(Beginning of Record set)

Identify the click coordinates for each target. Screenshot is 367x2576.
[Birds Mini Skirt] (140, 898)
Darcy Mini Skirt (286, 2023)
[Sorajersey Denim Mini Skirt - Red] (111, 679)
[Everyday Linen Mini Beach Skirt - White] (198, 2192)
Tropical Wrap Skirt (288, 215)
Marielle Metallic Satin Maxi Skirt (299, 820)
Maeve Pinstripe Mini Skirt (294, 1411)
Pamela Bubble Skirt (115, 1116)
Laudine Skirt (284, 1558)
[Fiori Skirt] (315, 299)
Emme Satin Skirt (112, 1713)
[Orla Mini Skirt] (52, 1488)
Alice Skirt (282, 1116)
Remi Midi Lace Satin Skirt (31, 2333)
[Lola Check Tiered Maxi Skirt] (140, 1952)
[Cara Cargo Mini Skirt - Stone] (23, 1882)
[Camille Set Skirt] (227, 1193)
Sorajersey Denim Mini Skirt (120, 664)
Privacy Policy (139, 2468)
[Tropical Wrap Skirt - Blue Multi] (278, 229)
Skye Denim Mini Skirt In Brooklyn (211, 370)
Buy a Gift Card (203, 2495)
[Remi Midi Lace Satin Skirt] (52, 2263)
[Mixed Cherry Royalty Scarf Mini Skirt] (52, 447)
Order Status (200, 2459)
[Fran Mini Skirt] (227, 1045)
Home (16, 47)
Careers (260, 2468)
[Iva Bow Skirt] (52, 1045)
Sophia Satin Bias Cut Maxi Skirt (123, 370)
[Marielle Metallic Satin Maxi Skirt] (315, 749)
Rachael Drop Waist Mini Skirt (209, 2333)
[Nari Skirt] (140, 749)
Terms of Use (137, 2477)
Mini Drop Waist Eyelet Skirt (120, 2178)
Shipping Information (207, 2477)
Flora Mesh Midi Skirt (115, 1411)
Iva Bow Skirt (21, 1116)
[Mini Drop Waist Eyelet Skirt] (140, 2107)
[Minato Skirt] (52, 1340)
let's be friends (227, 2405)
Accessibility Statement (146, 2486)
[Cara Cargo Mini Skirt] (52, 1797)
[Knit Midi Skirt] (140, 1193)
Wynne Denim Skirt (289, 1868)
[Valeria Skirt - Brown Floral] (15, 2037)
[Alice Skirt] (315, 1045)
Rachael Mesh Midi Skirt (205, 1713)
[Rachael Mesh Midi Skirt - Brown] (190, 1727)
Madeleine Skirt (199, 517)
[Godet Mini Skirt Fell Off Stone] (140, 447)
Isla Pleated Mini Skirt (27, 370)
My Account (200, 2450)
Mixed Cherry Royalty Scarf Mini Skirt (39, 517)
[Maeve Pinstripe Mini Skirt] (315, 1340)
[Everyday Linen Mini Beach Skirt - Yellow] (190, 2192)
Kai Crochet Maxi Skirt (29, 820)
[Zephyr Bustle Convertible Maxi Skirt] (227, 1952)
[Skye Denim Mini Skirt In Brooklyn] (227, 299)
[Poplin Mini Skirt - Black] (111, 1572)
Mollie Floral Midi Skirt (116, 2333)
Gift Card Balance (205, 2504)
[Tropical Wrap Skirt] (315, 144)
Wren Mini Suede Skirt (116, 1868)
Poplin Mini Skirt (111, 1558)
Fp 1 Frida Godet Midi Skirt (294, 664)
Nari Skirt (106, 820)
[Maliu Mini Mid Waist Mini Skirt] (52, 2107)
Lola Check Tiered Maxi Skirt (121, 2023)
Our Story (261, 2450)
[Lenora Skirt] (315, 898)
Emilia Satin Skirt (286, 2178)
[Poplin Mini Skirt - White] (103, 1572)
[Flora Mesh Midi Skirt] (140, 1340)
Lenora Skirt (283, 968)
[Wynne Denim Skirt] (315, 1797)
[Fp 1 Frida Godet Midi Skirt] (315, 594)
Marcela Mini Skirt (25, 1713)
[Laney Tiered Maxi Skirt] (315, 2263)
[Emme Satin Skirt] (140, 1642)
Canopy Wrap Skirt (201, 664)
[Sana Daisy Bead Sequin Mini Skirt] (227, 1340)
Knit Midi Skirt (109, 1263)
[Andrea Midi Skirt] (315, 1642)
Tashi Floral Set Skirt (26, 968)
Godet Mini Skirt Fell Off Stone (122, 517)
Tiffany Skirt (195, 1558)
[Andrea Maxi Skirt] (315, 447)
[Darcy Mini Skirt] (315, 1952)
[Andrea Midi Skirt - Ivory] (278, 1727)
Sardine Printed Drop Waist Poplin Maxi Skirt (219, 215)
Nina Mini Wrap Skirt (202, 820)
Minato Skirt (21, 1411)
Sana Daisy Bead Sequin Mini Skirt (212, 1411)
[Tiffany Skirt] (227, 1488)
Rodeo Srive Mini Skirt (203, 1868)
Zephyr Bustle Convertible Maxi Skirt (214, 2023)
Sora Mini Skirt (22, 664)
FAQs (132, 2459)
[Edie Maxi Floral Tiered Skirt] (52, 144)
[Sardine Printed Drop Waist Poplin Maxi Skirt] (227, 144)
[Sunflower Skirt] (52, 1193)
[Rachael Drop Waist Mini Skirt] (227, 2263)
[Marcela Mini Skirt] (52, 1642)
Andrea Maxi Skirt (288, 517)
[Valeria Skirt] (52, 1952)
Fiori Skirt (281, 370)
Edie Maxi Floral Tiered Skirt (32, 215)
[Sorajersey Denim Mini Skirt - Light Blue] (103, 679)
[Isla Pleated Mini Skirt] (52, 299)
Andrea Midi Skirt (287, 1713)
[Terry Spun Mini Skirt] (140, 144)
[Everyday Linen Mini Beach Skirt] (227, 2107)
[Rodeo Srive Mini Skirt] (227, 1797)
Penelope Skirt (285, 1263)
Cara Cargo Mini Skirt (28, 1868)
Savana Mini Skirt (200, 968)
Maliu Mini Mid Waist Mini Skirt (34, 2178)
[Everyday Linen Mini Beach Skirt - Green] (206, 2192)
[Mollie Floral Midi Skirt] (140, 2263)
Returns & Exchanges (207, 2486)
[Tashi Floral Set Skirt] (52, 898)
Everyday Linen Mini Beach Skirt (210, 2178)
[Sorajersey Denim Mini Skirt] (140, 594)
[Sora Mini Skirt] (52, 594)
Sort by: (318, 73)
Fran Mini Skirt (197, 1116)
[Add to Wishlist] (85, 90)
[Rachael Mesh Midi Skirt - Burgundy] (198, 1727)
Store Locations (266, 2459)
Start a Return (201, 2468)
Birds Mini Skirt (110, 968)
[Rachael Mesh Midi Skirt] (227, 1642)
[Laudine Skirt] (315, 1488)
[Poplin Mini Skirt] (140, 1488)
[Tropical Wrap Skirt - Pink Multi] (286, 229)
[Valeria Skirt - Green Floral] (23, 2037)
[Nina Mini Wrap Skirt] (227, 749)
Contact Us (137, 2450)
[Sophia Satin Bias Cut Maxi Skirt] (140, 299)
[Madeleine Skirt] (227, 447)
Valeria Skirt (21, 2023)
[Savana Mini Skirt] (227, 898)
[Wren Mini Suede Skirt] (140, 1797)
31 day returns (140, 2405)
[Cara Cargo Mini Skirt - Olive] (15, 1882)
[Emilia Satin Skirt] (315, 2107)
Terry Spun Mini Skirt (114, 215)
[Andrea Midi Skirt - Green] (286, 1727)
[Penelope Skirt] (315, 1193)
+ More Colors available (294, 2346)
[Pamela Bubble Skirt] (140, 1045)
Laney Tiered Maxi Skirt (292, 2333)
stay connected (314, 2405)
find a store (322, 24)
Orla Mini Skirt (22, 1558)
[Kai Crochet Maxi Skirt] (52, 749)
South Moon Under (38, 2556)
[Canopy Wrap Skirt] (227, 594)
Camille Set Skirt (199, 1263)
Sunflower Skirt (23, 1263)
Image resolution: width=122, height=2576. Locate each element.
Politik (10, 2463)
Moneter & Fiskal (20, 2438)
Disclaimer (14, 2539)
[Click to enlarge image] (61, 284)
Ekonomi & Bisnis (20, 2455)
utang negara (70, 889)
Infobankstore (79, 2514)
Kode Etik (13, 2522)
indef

(End of Record set)

● Problem requirements: A reply should hold exactly the lines from the one containing "[Kai Crochet Maxi Skirt] (52, 749)" through the end of the data above, nothing more.

● Expected output:
[Kai Crochet Maxi Skirt] (52, 749)
South Moon Under (38, 2556)
[Canopy Wrap Skirt] (227, 594)
Camille Set Skirt (199, 1263)
Sunflower Skirt (23, 1263)
Image resolution: width=122, height=2576. Locate each element.
Politik (10, 2463)
Moneter & Fiskal (20, 2438)
Disclaimer (14, 2539)
[Click to enlarge image] (61, 284)
Ekonomi & Bisnis (20, 2455)
utang negara (70, 889)
Infobankstore (79, 2514)
Kode Etik (13, 2522)
indef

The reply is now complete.